When It’s No Longer Who You Think It Is
Have you ever wondered why making dinner reservations on OpenTable is so easy while trying to get your cable company – like Optimum or Comcast – to answer billing questions is as painful as pulling a bad tooth?
Apples-to-oranges comparisons like this are quickly becoming the hallmark of how customers are judging brand experiences.
Case in point: we were recently asked to evaluate customer brand experiences for a leading financial software company. Typically, you’d expect these customers to rate their experiences against their encounters with similar software companies.
But that’s not what happened.
Most customers took a broader view in their ratings approach.
When asked about their brand experiences with our client, customers made comparisons to account monitoring programs at American Express and earning rewards benefits similar to Amazon Prime.
Customers have begun to expect the same high standard consumer experience across brands.
Grant it, this is a small snapshot.
But perhaps it offers us a glimpse into a larger movement underway, often referred to as liquid expectations, where customer experiences with one brand seep into their expectations of another.
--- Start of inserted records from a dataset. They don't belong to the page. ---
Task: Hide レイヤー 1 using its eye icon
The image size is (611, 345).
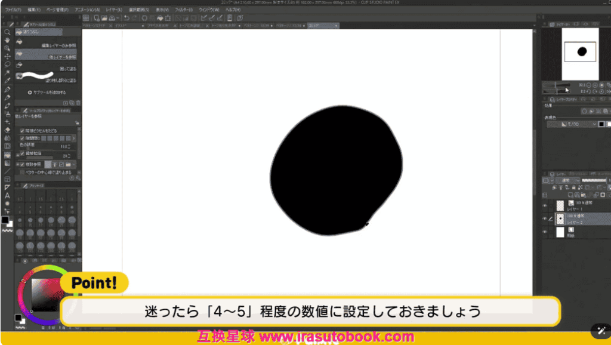Action: (x=545, y=205)
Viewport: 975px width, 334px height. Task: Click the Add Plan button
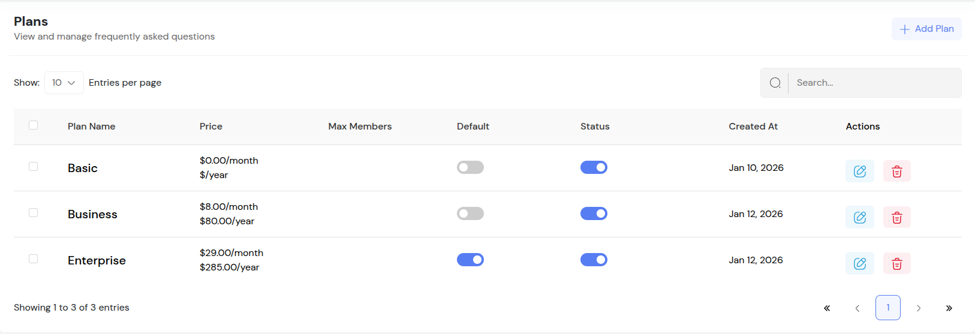[x=926, y=29]
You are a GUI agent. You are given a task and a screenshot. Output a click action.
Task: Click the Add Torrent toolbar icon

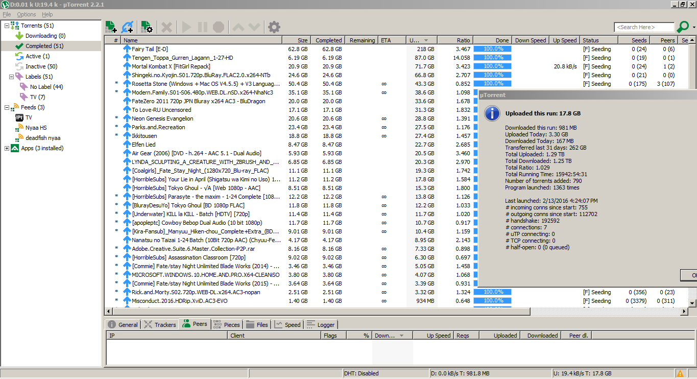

It’s experience based on a much broader view of how they spend their money.
The implication for your brand of such a radical shift in customer expectation is clear: customers will compare their experiences with your brand to their experiences with OpenTable, Amazon and Starbucks, even if you sell financial software, car insurance or commercial real estate.
In fact, it may no longer just be the direct competitor right in front of you that you should be most worried about.
But what can brands do to meet these evolving customer expectations?
A good start is to redefine your competition.
In our case, we helped our client to identify those companies outside of their direct competitors who are innovating in ways that could be adaptable to expanding their customer service programs.
The idea is not to provide a similar service, per se, but a similar experience which results in a positive brand response.
If you’re a CEO, COO, CMO or brand manager, here are few ways to navigate your customers’ liquid expectations and keep your brand competitive:
1) Expand your approach: when creating brand experiences, look beyond your industry to see where else your customers are engaging and adapt.
For instance, not only did Uber upend the personal transport industry, but through UberEats, it helped create the on-demand expectation for food from sit-down restaurants. Uber effectively created a more fast and convenient way of accessing this new category.
2) Innovate: customers are now judging brand experiences based on what they see as possible in other industries. As your brand’s manager, consider doing the same. Look to other industries and adapt their innovation as a way of increasing personalized brand experiences.
3) Don’t fear Disruption: it remains an effective competitive tool. Take charge to reshape these expectations so you can foster greater brand engagement and loyalty.
Consider Vans sneakers, a brand that had been struggling over the last few years. It recently made a pop culture comeback with new online offerings that allow customers to create their own designs.
The take-away: Customers now crave brands that offer products and services which combine the convenient and intuitive. If your brand is not evolving to meet this demand, you’re only frustrating would-be buyers.
To be more competitive, don’t simply focus on your industry. Instead, actively listen to your customers to determine what they are engaged in; remember, the real competition isn’t next door, it’s wherever your customers are spending the most time and money.
Optimum and Comcast, are you listening?